AIM OF THE TASK: Search the entries below for "open" and copy each matching line.

● ● ● ●

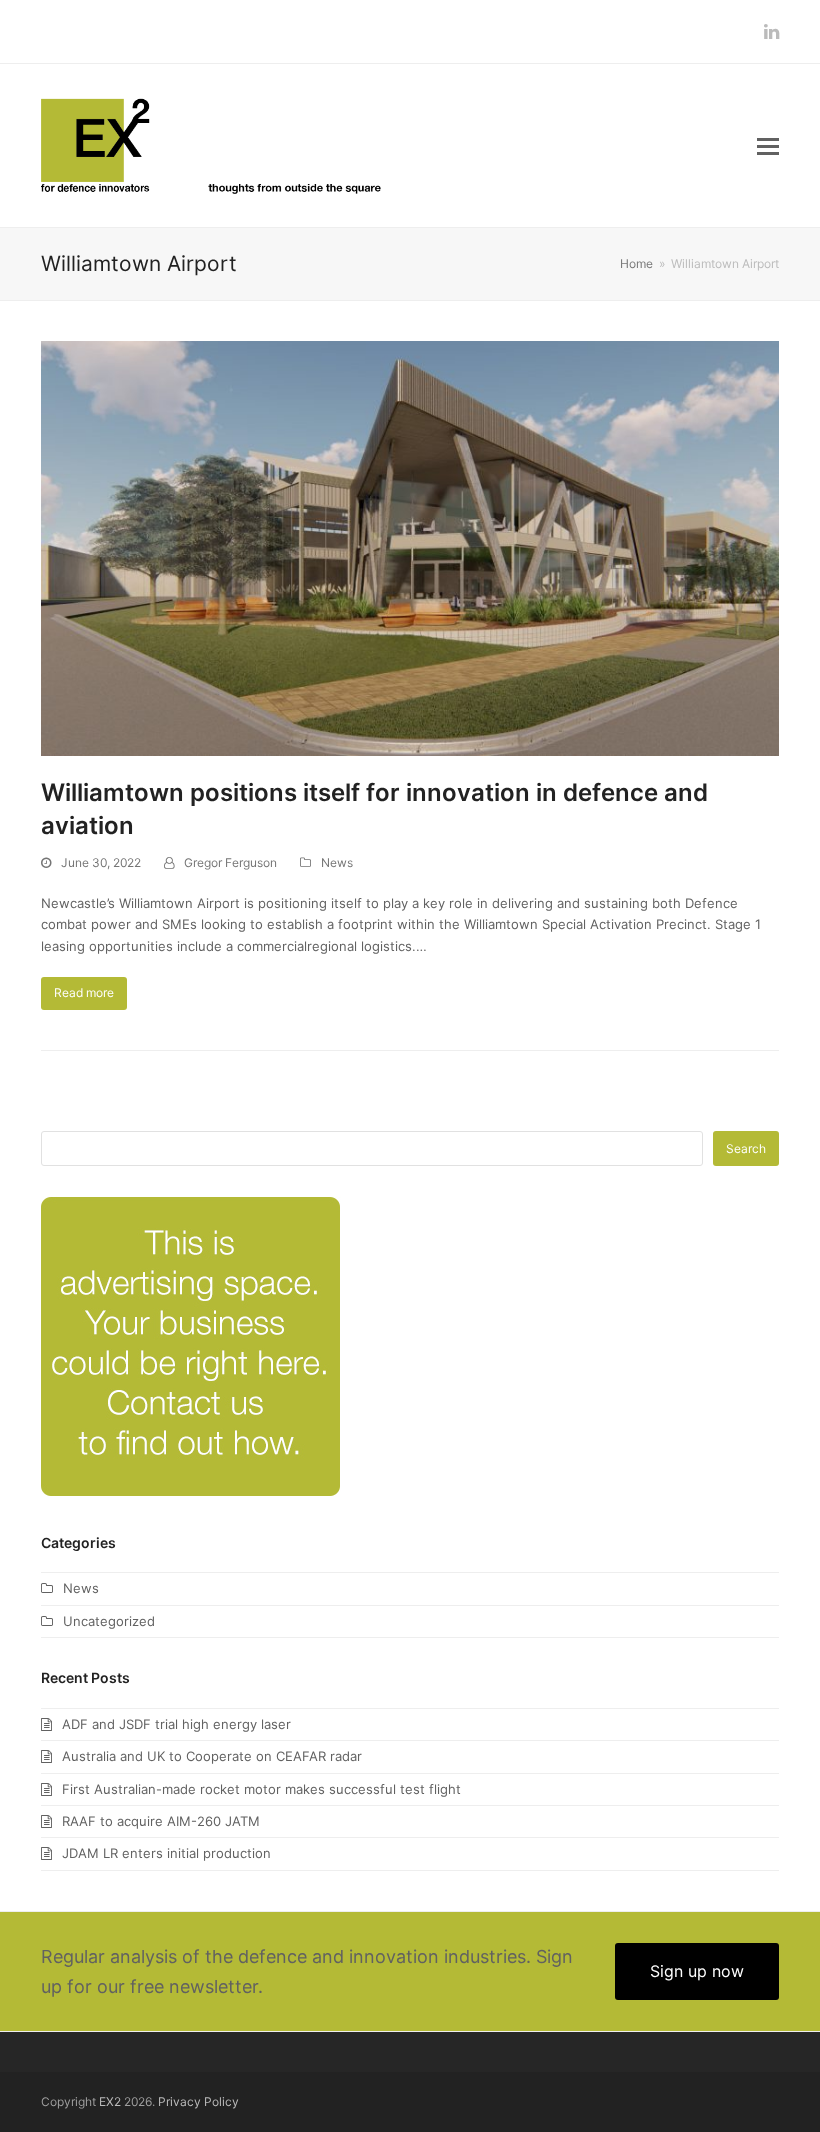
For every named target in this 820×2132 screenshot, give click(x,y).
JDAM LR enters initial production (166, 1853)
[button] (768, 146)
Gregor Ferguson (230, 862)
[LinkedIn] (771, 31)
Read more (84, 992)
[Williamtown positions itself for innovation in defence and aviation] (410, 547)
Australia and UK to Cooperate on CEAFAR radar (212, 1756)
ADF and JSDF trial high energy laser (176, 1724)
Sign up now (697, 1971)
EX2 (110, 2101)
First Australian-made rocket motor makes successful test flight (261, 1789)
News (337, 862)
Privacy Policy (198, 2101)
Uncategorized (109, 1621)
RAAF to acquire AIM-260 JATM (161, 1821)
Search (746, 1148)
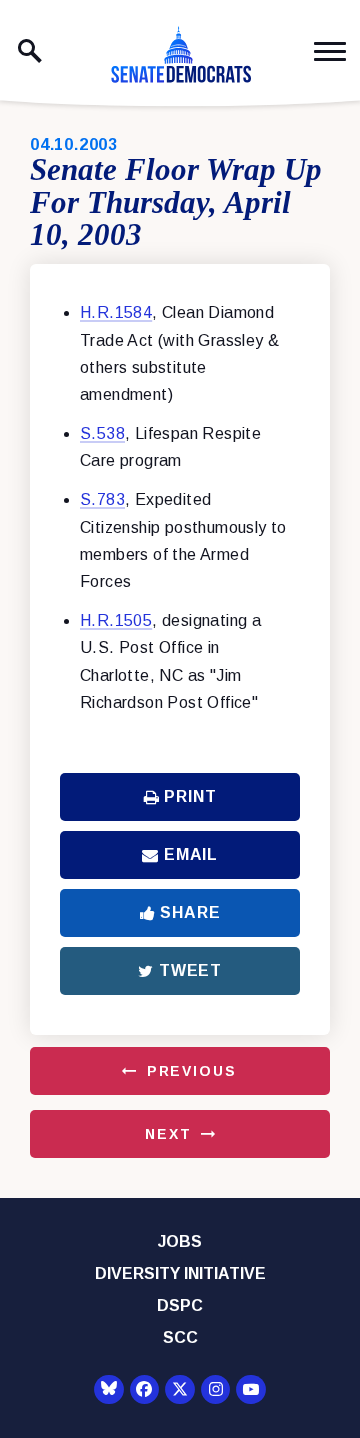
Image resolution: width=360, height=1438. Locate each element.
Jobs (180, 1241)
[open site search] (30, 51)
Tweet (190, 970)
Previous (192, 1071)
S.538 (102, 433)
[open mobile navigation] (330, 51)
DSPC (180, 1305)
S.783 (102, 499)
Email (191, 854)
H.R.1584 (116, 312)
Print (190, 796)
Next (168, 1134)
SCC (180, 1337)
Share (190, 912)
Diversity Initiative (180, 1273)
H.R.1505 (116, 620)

● ● ● ●

EXERCISE ANSWER:
[open site search] (30, 51)
[open mobile navigation] (330, 51)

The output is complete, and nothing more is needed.